**What you are asked to do:**
From the listing below, count the lines where the string "will" occurs. Give the number, with no other words.

**Exercise data:**
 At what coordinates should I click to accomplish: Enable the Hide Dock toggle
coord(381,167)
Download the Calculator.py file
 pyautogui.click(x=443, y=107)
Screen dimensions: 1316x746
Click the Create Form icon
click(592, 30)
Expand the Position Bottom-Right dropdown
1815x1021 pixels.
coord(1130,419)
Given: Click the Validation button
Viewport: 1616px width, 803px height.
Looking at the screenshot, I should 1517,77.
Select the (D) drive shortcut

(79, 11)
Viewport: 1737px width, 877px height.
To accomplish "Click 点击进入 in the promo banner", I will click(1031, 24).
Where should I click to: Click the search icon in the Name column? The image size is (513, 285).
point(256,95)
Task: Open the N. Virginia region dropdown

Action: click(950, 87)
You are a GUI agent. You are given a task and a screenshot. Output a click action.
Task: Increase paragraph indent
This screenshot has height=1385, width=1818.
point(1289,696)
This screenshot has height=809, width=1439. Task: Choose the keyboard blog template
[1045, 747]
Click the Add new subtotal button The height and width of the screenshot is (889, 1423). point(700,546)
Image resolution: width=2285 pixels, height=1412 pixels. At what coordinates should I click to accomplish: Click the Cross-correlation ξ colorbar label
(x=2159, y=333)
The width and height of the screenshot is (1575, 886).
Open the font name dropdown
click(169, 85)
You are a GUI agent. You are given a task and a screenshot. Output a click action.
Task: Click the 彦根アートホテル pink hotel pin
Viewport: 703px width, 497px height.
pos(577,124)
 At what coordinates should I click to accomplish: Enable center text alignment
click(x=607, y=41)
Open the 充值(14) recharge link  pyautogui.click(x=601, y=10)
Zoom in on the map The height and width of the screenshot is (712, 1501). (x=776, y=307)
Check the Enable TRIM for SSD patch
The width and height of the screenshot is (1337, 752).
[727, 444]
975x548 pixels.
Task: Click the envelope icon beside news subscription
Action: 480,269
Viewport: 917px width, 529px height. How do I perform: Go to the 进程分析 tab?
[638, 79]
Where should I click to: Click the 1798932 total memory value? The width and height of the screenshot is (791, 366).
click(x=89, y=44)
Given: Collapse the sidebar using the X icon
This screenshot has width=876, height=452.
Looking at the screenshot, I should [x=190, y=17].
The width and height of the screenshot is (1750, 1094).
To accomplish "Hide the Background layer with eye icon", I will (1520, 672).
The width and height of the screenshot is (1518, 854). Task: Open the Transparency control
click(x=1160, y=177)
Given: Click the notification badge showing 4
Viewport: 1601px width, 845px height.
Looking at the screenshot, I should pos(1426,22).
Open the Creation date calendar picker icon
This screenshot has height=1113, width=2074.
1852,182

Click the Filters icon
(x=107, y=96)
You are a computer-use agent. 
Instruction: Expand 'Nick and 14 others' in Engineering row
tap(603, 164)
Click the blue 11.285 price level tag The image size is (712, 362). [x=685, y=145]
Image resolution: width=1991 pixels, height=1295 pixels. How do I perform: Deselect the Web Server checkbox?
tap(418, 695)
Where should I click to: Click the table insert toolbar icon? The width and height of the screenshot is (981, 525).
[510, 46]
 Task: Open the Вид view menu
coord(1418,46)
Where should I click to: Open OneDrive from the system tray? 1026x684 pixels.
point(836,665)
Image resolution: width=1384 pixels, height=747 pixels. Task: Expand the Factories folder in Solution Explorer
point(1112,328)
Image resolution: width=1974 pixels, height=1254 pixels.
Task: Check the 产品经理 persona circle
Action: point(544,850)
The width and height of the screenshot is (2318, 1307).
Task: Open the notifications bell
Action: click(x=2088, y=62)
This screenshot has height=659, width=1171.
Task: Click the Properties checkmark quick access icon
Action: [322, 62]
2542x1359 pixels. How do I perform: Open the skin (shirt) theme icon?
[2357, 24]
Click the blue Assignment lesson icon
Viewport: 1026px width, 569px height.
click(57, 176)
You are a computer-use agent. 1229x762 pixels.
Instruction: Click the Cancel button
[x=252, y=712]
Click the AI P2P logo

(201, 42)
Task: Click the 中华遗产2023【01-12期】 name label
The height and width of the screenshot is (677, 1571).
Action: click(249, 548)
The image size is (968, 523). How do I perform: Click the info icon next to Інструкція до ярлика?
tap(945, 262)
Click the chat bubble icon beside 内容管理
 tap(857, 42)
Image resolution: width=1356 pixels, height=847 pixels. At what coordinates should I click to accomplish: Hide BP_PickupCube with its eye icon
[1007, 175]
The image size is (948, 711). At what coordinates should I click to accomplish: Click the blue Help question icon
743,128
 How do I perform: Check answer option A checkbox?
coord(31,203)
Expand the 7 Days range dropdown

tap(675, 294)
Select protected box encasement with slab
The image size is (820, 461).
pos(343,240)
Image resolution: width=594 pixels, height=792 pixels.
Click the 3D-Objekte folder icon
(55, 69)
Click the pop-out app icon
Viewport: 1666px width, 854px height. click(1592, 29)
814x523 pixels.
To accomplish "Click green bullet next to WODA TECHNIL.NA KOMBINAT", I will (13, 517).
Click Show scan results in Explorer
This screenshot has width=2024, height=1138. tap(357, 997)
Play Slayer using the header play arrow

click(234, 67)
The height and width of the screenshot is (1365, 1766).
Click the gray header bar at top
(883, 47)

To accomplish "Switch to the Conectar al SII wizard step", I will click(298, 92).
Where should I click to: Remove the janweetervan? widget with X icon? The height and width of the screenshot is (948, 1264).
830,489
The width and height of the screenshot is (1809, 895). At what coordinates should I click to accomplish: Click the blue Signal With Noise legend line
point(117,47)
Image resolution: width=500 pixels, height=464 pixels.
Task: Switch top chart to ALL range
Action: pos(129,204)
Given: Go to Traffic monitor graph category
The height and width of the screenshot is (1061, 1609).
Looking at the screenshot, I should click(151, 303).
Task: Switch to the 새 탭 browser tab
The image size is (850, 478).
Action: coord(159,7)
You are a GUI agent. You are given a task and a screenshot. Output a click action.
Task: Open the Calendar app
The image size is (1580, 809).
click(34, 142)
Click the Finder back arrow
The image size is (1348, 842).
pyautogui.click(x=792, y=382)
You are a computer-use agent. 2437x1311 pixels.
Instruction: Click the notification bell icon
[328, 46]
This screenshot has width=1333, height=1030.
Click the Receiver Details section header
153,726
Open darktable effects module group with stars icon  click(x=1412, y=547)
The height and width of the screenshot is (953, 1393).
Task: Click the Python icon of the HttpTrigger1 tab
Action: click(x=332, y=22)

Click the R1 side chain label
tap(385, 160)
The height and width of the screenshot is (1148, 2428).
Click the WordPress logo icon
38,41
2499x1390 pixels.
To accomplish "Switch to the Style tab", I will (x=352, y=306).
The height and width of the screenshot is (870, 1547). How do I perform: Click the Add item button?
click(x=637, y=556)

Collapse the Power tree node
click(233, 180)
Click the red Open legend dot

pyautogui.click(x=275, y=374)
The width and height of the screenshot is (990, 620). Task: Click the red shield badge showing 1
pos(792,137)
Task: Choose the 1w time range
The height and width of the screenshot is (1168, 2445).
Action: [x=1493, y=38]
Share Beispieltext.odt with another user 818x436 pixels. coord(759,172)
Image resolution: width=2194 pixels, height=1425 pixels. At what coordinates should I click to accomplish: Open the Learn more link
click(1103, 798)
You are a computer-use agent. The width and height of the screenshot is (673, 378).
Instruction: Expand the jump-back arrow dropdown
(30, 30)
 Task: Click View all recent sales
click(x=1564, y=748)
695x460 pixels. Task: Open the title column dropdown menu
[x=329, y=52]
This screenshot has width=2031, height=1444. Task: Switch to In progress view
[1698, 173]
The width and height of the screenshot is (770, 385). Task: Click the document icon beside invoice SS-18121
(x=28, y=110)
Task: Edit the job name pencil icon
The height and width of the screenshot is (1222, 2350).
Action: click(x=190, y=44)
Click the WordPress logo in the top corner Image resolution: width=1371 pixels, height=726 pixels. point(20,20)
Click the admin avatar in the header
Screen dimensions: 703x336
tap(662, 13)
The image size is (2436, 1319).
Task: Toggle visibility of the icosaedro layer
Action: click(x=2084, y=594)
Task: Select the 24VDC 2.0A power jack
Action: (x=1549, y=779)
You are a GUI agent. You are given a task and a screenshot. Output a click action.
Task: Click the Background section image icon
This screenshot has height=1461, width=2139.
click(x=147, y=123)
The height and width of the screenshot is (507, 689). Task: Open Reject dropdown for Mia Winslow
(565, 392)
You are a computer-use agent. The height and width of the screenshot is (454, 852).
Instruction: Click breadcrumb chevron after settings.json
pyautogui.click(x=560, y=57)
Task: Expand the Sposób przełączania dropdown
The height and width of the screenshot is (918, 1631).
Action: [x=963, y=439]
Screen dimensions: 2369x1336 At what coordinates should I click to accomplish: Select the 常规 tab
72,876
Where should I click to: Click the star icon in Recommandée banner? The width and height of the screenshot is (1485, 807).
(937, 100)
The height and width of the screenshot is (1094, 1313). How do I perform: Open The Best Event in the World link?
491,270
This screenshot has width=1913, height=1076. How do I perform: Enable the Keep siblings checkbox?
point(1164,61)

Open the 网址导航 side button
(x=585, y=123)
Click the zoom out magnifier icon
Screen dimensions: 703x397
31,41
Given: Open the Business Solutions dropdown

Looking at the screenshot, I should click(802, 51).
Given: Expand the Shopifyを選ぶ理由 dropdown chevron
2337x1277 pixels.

**Task output:**
5